◆ Activity:
This exercise needs all of the entries set down again, exactly as they read.

*** Begin section ***

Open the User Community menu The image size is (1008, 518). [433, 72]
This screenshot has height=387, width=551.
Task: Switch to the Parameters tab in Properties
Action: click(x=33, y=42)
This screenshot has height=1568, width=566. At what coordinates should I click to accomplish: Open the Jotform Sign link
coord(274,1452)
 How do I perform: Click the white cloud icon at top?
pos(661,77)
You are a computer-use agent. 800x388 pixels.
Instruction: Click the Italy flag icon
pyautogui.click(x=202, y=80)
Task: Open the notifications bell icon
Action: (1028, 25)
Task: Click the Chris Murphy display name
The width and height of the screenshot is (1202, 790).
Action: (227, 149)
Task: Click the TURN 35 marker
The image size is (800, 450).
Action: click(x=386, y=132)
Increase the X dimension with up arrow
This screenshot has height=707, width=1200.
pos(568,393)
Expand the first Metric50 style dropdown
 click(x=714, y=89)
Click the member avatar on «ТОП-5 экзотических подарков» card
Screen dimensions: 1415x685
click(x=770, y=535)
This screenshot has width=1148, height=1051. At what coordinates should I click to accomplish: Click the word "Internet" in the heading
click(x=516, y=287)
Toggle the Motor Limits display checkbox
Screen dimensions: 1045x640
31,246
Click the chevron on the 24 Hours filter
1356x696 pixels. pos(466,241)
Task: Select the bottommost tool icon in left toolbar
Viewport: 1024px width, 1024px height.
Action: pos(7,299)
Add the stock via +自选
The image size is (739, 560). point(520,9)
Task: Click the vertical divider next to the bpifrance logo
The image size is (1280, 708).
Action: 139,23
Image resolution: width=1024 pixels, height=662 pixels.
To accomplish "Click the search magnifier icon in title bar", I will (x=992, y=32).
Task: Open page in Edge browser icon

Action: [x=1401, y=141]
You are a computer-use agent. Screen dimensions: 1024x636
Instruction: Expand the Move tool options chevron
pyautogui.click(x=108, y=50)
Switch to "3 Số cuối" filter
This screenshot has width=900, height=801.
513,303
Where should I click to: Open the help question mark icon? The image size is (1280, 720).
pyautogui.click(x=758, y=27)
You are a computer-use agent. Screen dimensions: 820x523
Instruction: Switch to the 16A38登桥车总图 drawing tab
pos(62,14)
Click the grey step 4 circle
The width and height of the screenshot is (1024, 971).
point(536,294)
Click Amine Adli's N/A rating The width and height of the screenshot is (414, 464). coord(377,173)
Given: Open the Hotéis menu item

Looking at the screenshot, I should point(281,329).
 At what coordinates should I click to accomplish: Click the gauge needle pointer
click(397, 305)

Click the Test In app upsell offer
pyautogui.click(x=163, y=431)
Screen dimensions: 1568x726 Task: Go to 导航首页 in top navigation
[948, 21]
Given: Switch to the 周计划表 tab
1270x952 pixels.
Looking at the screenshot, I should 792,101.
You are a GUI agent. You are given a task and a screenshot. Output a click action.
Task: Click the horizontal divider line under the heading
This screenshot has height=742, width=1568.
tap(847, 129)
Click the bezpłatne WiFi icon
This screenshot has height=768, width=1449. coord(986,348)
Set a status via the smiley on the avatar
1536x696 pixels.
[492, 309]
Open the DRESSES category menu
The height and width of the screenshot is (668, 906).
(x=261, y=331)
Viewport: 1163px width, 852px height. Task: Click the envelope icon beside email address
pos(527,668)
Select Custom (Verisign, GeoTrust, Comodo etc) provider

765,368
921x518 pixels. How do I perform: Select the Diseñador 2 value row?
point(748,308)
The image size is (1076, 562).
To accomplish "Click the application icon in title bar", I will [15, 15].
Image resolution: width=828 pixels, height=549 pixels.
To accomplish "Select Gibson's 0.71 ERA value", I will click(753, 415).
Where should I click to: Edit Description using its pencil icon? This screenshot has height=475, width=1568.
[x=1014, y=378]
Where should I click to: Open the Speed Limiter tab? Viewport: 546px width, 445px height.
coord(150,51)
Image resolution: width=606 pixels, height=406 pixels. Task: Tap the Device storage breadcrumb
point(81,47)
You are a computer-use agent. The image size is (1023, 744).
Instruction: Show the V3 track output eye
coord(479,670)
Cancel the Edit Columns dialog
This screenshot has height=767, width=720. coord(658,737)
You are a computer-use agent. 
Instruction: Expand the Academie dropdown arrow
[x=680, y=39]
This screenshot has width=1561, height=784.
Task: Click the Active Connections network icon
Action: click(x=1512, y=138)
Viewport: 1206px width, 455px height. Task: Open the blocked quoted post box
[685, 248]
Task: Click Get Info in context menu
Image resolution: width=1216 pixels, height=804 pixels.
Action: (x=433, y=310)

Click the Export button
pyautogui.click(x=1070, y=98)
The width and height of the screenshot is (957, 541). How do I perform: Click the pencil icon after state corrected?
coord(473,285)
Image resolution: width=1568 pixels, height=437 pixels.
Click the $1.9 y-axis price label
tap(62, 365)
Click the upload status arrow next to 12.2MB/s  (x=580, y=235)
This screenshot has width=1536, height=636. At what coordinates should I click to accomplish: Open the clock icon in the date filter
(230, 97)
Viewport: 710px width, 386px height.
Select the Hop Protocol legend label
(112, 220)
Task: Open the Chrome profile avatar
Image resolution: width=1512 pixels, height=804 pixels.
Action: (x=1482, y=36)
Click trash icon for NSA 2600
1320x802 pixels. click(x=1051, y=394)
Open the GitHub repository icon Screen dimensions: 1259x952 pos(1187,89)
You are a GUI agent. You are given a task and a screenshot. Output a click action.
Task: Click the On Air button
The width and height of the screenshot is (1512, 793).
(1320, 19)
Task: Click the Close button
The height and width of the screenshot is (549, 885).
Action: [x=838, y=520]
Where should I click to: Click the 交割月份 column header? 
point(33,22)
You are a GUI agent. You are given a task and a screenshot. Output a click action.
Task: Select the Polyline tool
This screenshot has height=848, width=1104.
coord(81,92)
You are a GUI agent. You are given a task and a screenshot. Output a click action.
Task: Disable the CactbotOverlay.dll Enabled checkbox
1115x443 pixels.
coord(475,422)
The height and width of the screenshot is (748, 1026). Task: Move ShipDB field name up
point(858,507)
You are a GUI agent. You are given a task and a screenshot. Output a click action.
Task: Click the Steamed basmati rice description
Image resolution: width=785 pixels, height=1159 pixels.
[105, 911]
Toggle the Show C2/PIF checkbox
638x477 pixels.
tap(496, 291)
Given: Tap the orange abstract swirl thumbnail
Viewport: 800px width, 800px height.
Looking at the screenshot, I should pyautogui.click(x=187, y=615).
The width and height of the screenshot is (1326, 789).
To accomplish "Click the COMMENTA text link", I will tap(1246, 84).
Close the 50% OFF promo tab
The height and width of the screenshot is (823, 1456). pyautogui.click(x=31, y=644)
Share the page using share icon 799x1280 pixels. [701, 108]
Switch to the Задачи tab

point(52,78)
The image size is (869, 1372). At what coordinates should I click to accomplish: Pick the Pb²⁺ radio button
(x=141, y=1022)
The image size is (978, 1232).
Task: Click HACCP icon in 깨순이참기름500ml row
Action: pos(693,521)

*** End section ***

◆ Written solution:
Open the User Community menu The image size is (1008, 518). [433, 72]
This screenshot has height=387, width=551.
Task: Switch to the Parameters tab in Properties
Action: click(x=33, y=42)
This screenshot has height=1568, width=566. At what coordinates should I click to accomplish: Open the Jotform Sign link
coord(274,1452)
 How do I perform: Click the white cloud icon at top?
pos(661,77)
You are a computer-use agent. 800x388 pixels.
Instruction: Click the Italy flag icon
pyautogui.click(x=202, y=80)
Task: Open the notifications bell icon
Action: (1028, 25)
Task: Click the Chris Murphy display name
The width and height of the screenshot is (1202, 790).
Action: (227, 149)
Task: Click the TURN 35 marker
The image size is (800, 450).
Action: click(x=386, y=132)
Increase the X dimension with up arrow
This screenshot has height=707, width=1200.
pos(568,393)
Expand the first Metric50 style dropdown
 click(x=714, y=89)
Click the member avatar on «ТОП-5 экзотических подарков» card
Screen dimensions: 1415x685
click(x=770, y=535)
This screenshot has width=1148, height=1051. At what coordinates should I click to accomplish: Click the word "Internet" in the heading
click(x=516, y=287)
Toggle the Motor Limits display checkbox
Screen dimensions: 1045x640
31,246
Click the chevron on the 24 Hours filter
1356x696 pixels. pos(466,241)
Task: Select the bottommost tool icon in left toolbar
Viewport: 1024px width, 1024px height.
Action: pos(7,299)
Add the stock via +自选
The image size is (739, 560). point(520,9)
Task: Click the vertical divider next to the bpifrance logo
The image size is (1280, 708).
Action: 139,23
Image resolution: width=1024 pixels, height=662 pixels.
To accomplish "Click the search magnifier icon in title bar", I will (x=992, y=32).
Task: Open page in Edge browser icon

Action: [x=1401, y=141]
You are a computer-use agent. Screen dimensions: 1024x636
Instruction: Expand the Move tool options chevron
pyautogui.click(x=108, y=50)
Switch to "3 Số cuối" filter
This screenshot has width=900, height=801.
513,303
Where should I click to: Open the help question mark icon? The image size is (1280, 720).
pyautogui.click(x=758, y=27)
You are a computer-use agent. Screen dimensions: 820x523
Instruction: Switch to the 16A38登桥车总图 drawing tab
pos(62,14)
Click the grey step 4 circle
The width and height of the screenshot is (1024, 971).
point(536,294)
Click Amine Adli's N/A rating The width and height of the screenshot is (414, 464). coord(377,173)
Given: Open the Hotéis menu item

Looking at the screenshot, I should point(281,329).
 At what coordinates should I click to accomplish: Click the gauge needle pointer
click(397, 305)

Click the Test In app upsell offer
pyautogui.click(x=163, y=431)
Screen dimensions: 1568x726 Task: Go to 导航首页 in top navigation
[948, 21]
Given: Switch to the 周计划表 tab
1270x952 pixels.
Looking at the screenshot, I should 792,101.
You are a GUI agent. You are given a task and a screenshot. Output a click action.
Task: Click the horizontal divider line under the heading
This screenshot has height=742, width=1568.
tap(847, 129)
Click the bezpłatne WiFi icon
This screenshot has height=768, width=1449. coord(986,348)
Set a status via the smiley on the avatar
1536x696 pixels.
[492, 309]
Open the DRESSES category menu
The height and width of the screenshot is (668, 906).
(x=261, y=331)
Viewport: 1163px width, 852px height. Task: Click the envelope icon beside email address
pos(527,668)
Select Custom (Verisign, GeoTrust, Comodo etc) provider

765,368
921x518 pixels. How do I perform: Select the Diseñador 2 value row?
point(748,308)
The image size is (1076, 562).
To accomplish "Click the application icon in title bar", I will [15, 15].
Image resolution: width=828 pixels, height=549 pixels.
To accomplish "Select Gibson's 0.71 ERA value", I will click(753, 415).
Where should I click to: Edit Description using its pencil icon? This screenshot has height=475, width=1568.
[x=1014, y=378]
Where should I click to: Open the Speed Limiter tab? Viewport: 546px width, 445px height.
coord(150,51)
Image resolution: width=606 pixels, height=406 pixels. Task: Tap the Device storage breadcrumb
point(81,47)
You are a computer-use agent. The image size is (1023, 744).
Instruction: Show the V3 track output eye
coord(479,670)
Cancel the Edit Columns dialog
This screenshot has height=767, width=720. coord(658,737)
You are a computer-use agent. 
Instruction: Expand the Academie dropdown arrow
[x=680, y=39]
This screenshot has width=1561, height=784.
Task: Click the Active Connections network icon
Action: click(x=1512, y=138)
Viewport: 1206px width, 455px height. Task: Open the blocked quoted post box
[685, 248]
Task: Click Get Info in context menu
Image resolution: width=1216 pixels, height=804 pixels.
Action: (x=433, y=310)

Click the Export button
pyautogui.click(x=1070, y=98)
The width and height of the screenshot is (957, 541). How do I perform: Click the pencil icon after state corrected?
coord(473,285)
Image resolution: width=1568 pixels, height=437 pixels.
Click the $1.9 y-axis price label
tap(62, 365)
Click the upload status arrow next to 12.2MB/s  (x=580, y=235)
This screenshot has width=1536, height=636. At what coordinates should I click to accomplish: Open the clock icon in the date filter
(230, 97)
Viewport: 710px width, 386px height.
Select the Hop Protocol legend label
(112, 220)
Task: Open the Chrome profile avatar
Image resolution: width=1512 pixels, height=804 pixels.
Action: (x=1482, y=36)
Click trash icon for NSA 2600
1320x802 pixels. click(x=1051, y=394)
Open the GitHub repository icon Screen dimensions: 1259x952 pos(1187,89)
You are a GUI agent. You are given a task and a screenshot. Output a click action.
Task: Click the On Air button
The width and height of the screenshot is (1512, 793).
(1320, 19)
Task: Click the Close button
The height and width of the screenshot is (549, 885).
Action: [x=838, y=520]
Where should I click to: Click the 交割月份 column header? 
point(33,22)
You are a GUI agent. You are given a task and a screenshot. Output a click action.
Task: Select the Polyline tool
This screenshot has height=848, width=1104.
coord(81,92)
You are a GUI agent. You are given a task and a screenshot. Output a click action.
Task: Disable the CactbotOverlay.dll Enabled checkbox
1115x443 pixels.
coord(475,422)
The height and width of the screenshot is (748, 1026). Task: Move ShipDB field name up
point(858,507)
You are a GUI agent. You are given a task and a screenshot. Output a click action.
Task: Click the Steamed basmati rice description
Image resolution: width=785 pixels, height=1159 pixels.
[105, 911]
Toggle the Show C2/PIF checkbox
638x477 pixels.
tap(496, 291)
Given: Tap the orange abstract swirl thumbnail
Viewport: 800px width, 800px height.
Looking at the screenshot, I should pyautogui.click(x=187, y=615).
The width and height of the screenshot is (1326, 789).
To accomplish "Click the COMMENTA text link", I will tap(1246, 84).
Close the 50% OFF promo tab
The height and width of the screenshot is (823, 1456). pyautogui.click(x=31, y=644)
Share the page using share icon 799x1280 pixels. [701, 108]
Switch to the Задачи tab

point(52,78)
The image size is (869, 1372). At what coordinates should I click to accomplish: Pick the Pb²⁺ radio button
(x=141, y=1022)
The image size is (978, 1232).
Task: Click HACCP icon in 깨순이참기름500ml row
Action: pos(693,521)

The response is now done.